# DIRECTIONS
Extract each line of the listing below that contains the word "icon".

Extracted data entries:

┄┄┄┄┄┄┄┄┄┄

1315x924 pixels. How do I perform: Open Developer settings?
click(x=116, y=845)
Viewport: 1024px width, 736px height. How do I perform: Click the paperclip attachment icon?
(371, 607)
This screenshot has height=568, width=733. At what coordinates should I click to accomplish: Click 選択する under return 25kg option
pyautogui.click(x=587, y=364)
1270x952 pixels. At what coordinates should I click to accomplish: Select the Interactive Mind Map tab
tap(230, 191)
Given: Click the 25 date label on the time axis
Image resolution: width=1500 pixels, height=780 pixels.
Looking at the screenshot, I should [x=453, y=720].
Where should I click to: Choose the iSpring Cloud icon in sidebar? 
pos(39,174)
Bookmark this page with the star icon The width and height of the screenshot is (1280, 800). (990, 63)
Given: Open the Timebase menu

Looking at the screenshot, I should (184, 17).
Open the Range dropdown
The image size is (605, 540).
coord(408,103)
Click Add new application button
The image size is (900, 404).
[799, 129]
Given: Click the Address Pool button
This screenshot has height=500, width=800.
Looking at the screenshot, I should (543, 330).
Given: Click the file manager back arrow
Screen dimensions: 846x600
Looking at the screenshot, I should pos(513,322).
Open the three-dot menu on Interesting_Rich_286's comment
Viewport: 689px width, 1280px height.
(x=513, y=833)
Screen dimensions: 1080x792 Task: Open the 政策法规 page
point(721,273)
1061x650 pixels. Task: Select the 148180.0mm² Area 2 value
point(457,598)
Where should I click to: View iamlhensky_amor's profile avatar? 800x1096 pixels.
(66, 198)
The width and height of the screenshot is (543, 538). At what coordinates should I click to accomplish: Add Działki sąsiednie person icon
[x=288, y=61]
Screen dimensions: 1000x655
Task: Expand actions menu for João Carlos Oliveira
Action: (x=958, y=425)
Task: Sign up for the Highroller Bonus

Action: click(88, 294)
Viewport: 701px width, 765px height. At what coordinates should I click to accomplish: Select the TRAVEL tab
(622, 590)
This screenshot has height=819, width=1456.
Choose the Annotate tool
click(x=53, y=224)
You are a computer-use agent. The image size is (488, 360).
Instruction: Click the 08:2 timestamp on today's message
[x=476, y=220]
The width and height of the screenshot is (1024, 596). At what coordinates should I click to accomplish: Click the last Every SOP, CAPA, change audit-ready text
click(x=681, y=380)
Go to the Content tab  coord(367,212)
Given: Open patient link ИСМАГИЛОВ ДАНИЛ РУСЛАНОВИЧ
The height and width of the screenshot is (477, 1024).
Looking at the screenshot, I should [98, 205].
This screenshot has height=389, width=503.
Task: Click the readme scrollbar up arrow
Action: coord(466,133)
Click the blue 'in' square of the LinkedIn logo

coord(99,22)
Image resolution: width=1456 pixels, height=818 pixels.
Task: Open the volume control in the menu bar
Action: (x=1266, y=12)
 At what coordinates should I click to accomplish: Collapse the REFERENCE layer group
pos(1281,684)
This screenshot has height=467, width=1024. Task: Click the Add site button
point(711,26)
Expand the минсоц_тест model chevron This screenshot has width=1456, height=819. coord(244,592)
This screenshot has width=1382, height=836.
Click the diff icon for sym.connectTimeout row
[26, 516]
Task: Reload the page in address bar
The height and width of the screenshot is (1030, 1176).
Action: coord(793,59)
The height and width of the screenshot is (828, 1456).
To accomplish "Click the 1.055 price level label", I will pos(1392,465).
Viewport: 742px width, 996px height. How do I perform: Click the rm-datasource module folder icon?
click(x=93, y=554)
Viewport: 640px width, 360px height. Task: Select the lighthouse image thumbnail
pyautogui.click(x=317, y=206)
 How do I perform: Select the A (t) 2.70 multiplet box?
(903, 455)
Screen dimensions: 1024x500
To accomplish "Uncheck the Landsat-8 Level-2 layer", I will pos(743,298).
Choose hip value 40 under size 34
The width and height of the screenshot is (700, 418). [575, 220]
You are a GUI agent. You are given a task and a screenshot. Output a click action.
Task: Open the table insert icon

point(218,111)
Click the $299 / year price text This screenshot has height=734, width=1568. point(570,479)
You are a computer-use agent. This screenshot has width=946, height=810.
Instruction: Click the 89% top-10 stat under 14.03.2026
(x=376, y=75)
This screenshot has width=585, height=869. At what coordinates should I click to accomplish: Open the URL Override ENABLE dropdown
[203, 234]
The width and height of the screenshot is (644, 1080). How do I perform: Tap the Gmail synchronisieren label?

┄┄┄┄┄┄┄┄┄┄

# TASK RESPONSE
Viewport: 1024px width, 736px height. How do I perform: Click the paperclip attachment icon?
Where should I click to: Choose the iSpring Cloud icon in sidebar? 
Bookmark this page with the star icon The width and height of the screenshot is (1280, 800). (990, 63)
The width and height of the screenshot is (543, 538). At what coordinates should I click to accomplish: Add Działki sąsiednie person icon
Click the diff icon for sym.connectTimeout row
Viewport: 742px width, 996px height. How do I perform: Click the rm-datasource module folder icon?
Task: Open the table insert icon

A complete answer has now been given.